• Material for the task:
⁂

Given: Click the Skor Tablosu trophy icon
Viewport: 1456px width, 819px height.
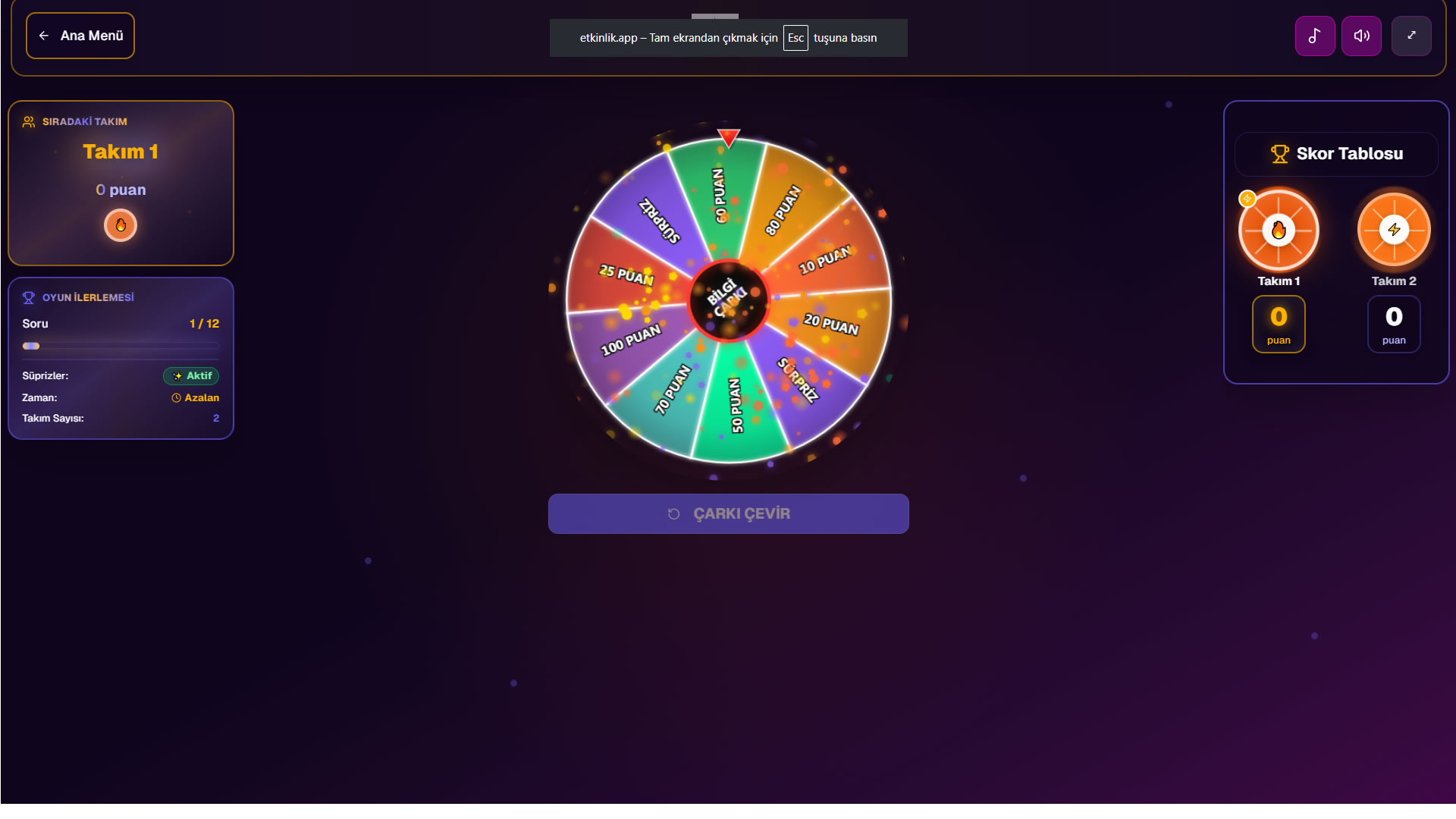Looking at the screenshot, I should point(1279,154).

⁂

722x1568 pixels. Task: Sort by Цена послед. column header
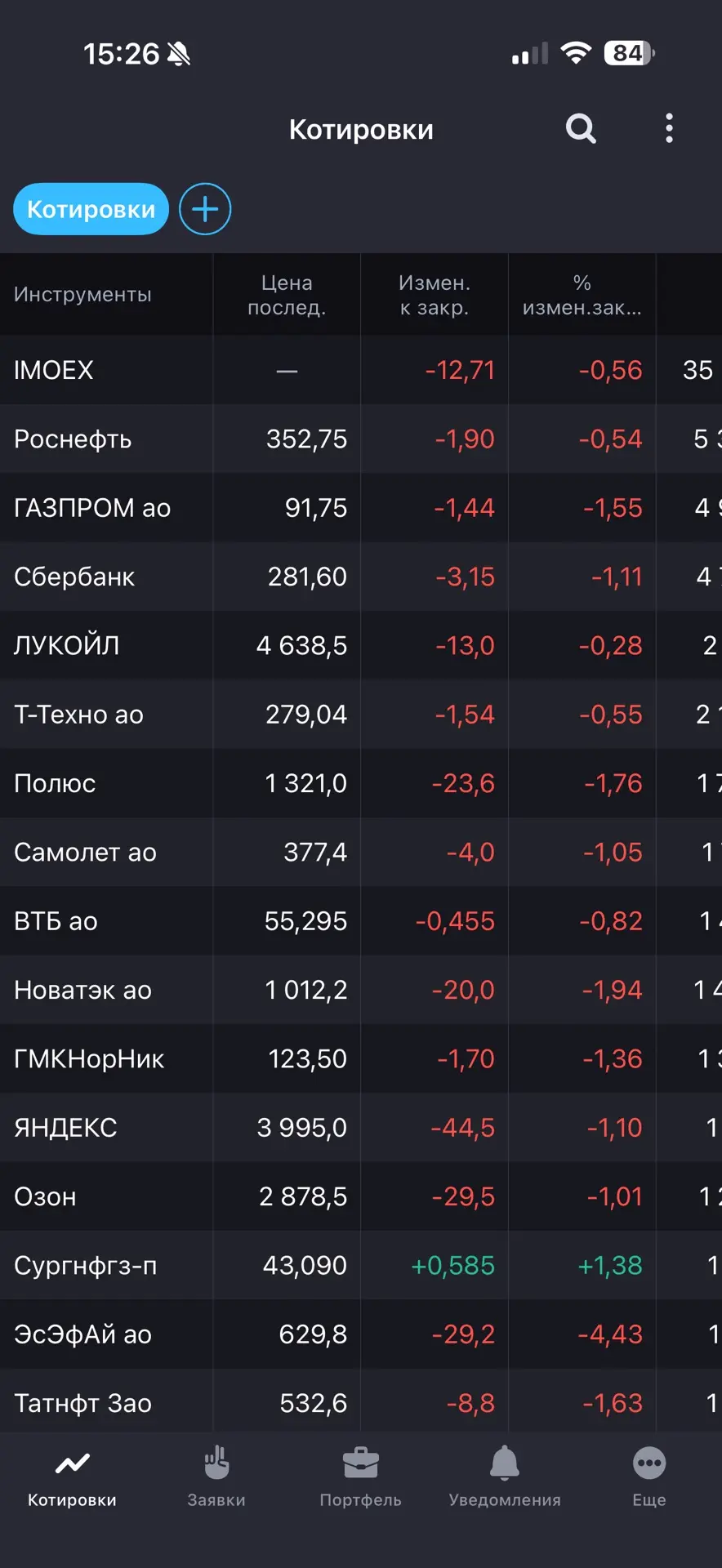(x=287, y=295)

⁂

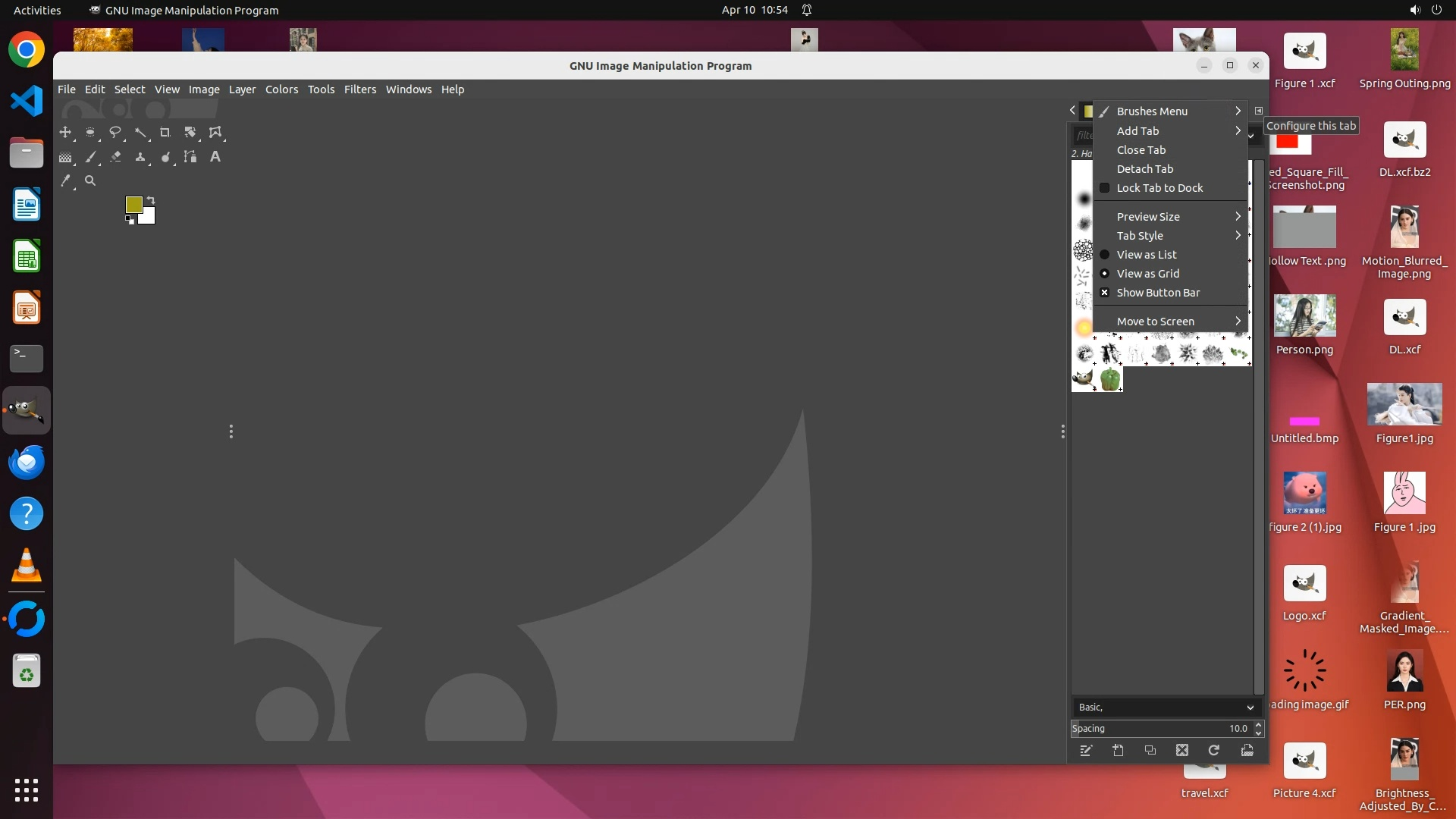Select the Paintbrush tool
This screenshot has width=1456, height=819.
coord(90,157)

⁂

• Exercise directions:
Return everything in the listing from the line containing "722x1568 pixels. Task: Sort" down to the line containing "(x=287, y=295)", both lines included, and leave the pictures out.

• Full answer:
722x1568 pixels. Task: Sort by Цена послед. column header
(x=287, y=295)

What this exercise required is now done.